Saturday, February 14, 2009

A Brush with the Past

Yesterday as a part of the Welty Conference, we went to the Medgar Evers house museum, maintained by Tougaloo College. Even though we were there less than an hour, I cannot get the place out of my mind. The image of the little house in its small lot persists with a tenacity that will not let go.

To get there, one turns off a four-lane strip of badly-kept highway labeled with black and silver signs that proclaim that particular stretch of road to be Medgar Evers Boulevard. It's down an unassuming side street in a neighborhood of modest, fading ranch homes. The lot seems too small to hold so much history or sadness, and even now, so many years later, there is an emptiness to this place that cannot be explained by the fact the mere absence of constant habitation.

The house itself has been restored to its original cheerful 60's aqua paint, something that clashes sharply with the huge historical society dominating the space between the living room and bedroom windows. The black and bronze surface reminds even the most casual eye that this is a place where history turned, where blood was shed, and where a life was taken in hatred.

Our guide for the tour, the archivist at Tougaloo, took us through those last troubled days of Evers' life as we stood crowded together in what had been his living room. Our feet shuffled across the wooden floors he'd been so proud to provide for his family; light filtered weakly through the windows set just a little higher than normal in the safehaven he'd tried to make. We heard the story of how he'd come home from a war to fight others here, a war to make a home for his family in this middle-class black subdivision nestled among the white ones, a war to bring an end to the artificial divisions in his home state based on the color of skin, a war to be accepted when even those he was trying to help saw him as a threat to safety and security.

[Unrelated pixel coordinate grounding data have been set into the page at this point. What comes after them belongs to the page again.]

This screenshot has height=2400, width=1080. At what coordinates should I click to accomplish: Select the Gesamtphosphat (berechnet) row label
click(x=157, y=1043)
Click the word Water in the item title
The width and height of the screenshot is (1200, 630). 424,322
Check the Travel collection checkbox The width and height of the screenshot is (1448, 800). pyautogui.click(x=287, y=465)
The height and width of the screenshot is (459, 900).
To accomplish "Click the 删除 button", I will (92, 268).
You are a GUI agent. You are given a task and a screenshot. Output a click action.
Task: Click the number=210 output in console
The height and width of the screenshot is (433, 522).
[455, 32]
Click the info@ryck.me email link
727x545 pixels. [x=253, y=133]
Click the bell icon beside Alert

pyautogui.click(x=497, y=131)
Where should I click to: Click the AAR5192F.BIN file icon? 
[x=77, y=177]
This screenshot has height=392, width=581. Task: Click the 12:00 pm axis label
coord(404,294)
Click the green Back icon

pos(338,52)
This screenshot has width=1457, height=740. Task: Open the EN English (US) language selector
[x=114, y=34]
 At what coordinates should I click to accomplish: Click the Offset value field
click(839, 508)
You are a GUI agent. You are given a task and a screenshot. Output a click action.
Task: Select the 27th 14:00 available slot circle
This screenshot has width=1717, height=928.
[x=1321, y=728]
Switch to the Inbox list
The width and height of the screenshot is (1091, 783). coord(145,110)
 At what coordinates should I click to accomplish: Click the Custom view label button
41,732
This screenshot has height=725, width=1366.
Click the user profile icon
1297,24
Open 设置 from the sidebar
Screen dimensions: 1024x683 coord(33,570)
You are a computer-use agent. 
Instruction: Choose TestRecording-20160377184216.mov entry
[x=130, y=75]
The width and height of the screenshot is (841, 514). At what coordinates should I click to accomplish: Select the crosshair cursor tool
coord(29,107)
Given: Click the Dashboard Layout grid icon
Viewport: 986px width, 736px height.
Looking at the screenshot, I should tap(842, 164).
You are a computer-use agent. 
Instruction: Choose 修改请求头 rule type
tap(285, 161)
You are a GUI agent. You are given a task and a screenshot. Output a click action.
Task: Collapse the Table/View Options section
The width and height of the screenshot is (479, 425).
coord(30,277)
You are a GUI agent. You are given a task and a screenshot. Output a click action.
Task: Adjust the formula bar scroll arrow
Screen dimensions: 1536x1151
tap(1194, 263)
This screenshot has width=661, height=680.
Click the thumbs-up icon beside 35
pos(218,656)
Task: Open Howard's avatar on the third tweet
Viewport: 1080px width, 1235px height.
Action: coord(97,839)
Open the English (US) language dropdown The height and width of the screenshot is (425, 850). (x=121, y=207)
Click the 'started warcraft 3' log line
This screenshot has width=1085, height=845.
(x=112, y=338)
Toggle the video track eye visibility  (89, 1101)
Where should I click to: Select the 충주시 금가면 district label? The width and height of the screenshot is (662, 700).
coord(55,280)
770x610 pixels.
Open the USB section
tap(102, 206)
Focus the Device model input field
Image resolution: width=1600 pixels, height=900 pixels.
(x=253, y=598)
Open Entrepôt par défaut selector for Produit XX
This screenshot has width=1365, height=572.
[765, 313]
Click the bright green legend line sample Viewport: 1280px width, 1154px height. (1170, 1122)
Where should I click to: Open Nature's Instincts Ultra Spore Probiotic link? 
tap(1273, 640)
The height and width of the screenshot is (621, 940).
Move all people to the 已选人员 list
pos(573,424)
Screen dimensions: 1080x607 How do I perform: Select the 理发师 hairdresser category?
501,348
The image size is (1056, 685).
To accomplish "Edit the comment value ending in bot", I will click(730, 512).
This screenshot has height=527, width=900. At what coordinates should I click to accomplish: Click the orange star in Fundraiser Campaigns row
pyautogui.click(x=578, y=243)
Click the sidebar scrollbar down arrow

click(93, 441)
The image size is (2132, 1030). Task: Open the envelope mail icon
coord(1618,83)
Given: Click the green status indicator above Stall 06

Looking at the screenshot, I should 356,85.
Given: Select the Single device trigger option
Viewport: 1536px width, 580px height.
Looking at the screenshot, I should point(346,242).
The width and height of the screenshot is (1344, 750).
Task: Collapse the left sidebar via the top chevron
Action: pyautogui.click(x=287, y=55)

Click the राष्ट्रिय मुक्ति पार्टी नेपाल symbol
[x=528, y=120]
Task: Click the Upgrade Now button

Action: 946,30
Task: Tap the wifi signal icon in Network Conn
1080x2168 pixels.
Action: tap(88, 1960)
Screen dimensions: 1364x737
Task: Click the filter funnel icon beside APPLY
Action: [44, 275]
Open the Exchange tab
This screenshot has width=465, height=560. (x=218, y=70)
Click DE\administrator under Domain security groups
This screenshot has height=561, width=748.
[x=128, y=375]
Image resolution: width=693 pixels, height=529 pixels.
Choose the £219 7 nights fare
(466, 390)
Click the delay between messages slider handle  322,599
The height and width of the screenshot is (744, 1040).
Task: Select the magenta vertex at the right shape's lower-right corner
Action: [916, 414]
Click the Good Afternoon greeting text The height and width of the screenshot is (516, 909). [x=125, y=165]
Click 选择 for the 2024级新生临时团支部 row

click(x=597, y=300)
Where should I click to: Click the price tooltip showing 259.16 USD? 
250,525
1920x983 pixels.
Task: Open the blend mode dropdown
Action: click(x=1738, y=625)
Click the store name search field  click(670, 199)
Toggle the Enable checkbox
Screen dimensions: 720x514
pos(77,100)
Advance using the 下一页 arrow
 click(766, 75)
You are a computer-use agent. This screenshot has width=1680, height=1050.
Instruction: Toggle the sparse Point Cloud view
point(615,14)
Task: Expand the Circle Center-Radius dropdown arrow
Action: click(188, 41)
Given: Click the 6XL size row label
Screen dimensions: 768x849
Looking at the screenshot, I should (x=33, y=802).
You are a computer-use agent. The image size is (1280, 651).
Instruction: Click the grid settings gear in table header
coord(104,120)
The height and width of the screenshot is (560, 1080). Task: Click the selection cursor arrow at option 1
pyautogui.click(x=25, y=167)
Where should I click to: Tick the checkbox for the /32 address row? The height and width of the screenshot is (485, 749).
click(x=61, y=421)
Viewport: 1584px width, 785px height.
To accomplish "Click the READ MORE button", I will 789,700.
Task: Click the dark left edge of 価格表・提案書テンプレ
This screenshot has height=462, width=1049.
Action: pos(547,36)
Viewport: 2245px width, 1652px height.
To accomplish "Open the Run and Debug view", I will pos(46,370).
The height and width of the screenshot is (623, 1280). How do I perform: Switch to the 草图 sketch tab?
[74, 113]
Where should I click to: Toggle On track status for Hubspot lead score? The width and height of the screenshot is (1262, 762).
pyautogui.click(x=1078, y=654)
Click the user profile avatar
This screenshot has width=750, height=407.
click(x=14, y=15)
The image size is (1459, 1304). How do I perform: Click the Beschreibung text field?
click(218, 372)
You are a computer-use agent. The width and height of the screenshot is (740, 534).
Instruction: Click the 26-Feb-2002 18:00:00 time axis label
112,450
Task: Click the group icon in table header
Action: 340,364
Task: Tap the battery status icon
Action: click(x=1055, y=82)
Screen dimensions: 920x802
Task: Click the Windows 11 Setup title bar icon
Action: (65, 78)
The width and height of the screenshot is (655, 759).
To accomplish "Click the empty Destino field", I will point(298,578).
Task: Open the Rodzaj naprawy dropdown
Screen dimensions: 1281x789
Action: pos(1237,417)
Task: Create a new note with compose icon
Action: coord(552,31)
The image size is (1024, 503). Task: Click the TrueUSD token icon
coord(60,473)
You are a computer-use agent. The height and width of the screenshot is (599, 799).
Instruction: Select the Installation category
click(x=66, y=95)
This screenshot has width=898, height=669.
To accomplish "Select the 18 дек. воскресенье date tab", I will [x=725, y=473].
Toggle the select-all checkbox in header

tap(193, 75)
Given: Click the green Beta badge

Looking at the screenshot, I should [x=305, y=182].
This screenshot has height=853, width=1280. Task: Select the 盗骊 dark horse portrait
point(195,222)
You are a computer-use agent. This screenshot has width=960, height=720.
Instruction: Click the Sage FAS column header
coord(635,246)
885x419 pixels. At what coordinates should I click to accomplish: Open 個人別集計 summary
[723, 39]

When the archivist related to us Mrs. Evers' remembrances of the night her husband was assassinated, standing there inside that small room with the 1960's furniture and the piano in the corner, a feeling I cannot describe came over me. The story, so well-known, of the shot from the dark, the bullet that ended a man's life, came into the house, tore through the kitchen, and ultimately landed in the sink, was no abstract history lesson. It was no dusty fact to be cataloged or checked off. It was the stuff of real people's real lives, and I was standing there on the parlor rug, looking at the knickknacks on the shelves and the china breakfront, inserted into those lives, at least in some way. It was all too horrible to tell, too horrible to hear, too horrible to stand in that place, crowded as we were, and not be able to run away from. In that place, not ten feet even from where I stood, a man whose only "crime" had been to try to destroy evil had been slain in the most craven of ways right on his very doorstep with his wife and his children in the back of the house.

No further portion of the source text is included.